Lo scontro si inserisce in un momento in cui le relazioni tra l’amministrazione comunale e i consorzi di recupero urbano di tutta la città sono ai minimi storici. A sollevare il malcontento una delibera elaborata dall’assessorato all’Urbanistica di Luca Montuori e approvata all’inizio di novembre dalla Giunta Raggi che prevede che le Associazioni consortili di recupero urbano (Acru), istituite all’inizio degli anni ’80 per organizzare la riqualificazione dei quartieri abusivi attraverso la gestione per conto del comune di Roma dei proventi dei condoni raccolti negli stessi territori, di adeguarsi alla nuova normativa sugli appalti pubblici. La principale modifica riguarda l’obbligo per le Acru di costituirsi in soggetti giuridici riconosciuti e non più semplici associazioni. Una decisione considerata “impossibile da applicare” dai consorzi i quali hanno denunciato che la decisione del Campidoglio avrebbe reso impossibile per loro procedere con i piani di recupero.

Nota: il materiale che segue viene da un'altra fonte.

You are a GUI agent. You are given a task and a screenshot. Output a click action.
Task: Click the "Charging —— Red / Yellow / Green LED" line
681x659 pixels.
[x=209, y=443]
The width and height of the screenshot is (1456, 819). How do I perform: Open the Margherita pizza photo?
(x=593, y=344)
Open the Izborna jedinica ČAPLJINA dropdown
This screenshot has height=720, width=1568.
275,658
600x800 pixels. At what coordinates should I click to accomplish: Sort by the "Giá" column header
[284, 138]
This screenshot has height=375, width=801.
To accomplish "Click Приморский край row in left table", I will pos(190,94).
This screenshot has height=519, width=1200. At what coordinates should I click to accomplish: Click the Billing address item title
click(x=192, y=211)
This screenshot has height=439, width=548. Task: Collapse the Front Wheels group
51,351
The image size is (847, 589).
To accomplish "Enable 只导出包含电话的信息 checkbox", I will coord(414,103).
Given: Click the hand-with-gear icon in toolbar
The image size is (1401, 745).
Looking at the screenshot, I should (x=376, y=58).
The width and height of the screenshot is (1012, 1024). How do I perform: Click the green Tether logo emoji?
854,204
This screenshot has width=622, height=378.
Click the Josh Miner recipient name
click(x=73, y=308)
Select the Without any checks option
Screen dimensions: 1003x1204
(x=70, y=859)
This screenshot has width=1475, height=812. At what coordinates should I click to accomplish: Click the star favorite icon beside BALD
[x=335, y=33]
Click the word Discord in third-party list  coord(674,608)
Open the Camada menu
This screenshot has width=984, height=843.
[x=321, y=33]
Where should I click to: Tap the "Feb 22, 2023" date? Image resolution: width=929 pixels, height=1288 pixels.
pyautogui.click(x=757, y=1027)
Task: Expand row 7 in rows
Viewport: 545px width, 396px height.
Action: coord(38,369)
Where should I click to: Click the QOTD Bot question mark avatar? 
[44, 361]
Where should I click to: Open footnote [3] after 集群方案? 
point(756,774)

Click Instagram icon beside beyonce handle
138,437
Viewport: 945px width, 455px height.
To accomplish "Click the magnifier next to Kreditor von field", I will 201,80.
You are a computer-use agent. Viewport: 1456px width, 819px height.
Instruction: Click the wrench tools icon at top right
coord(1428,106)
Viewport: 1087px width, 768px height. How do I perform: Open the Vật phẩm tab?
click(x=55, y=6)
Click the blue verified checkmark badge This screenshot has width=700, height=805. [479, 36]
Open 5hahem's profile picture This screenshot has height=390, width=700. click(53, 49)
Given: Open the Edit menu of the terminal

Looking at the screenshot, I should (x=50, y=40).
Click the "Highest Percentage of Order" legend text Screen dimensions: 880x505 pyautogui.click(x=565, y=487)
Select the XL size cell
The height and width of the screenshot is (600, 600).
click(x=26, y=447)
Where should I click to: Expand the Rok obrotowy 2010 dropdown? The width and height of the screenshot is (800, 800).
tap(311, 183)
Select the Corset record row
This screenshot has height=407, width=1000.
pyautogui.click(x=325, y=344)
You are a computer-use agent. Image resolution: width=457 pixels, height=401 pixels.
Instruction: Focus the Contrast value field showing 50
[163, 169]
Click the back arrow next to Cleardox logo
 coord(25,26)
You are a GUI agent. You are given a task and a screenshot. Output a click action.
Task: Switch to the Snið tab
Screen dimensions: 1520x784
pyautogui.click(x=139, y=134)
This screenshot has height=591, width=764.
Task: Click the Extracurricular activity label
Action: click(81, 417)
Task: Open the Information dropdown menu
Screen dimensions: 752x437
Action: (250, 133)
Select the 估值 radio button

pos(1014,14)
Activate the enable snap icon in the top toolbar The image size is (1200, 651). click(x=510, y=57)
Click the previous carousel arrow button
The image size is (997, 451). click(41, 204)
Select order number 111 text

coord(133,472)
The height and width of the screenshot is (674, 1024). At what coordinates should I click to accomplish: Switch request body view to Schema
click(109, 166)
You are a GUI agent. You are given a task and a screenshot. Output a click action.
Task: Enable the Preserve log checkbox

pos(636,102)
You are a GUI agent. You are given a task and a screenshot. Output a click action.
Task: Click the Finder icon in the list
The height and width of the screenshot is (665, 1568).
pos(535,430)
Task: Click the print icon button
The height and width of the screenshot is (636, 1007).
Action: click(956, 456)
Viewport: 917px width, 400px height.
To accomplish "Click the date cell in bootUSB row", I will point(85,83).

E se la Giunta penstastellata ha tirato dritto per la sua strada la commissione capitolina Urbanistica presieduta dalla consigliera M5S, Donatella Iorio, del 10 gennaio scorso, ha deciso all’unanimità di provare a riaprire il dialogo. “Abbiamo scritto all’assessorato affinché venga istituito al più presto un tavolo tecnico a cui dovranno partecipare tutti gli uffici che hanno contribuito alla stesura della proposta, per dirimere le varie questioni sollevate dai consorzi e dalle Acru”, ha spiegato Iorio. “I consorzi hanno manifestato la necessità di un confronto tecnico, ed è questo il motivo della convocazione della commissione, lamentando che applicare la delibera così com’è significherebbe non poter operare mentre il nostro obiettivo è fare in modo che le opere di urbanizzazione vengano realizzate. Attendiamo l’esito di questo confronto per capire se ci sono dei punti che sono migliorabili e poi, in qualità di parte politica, prendere una decisione”.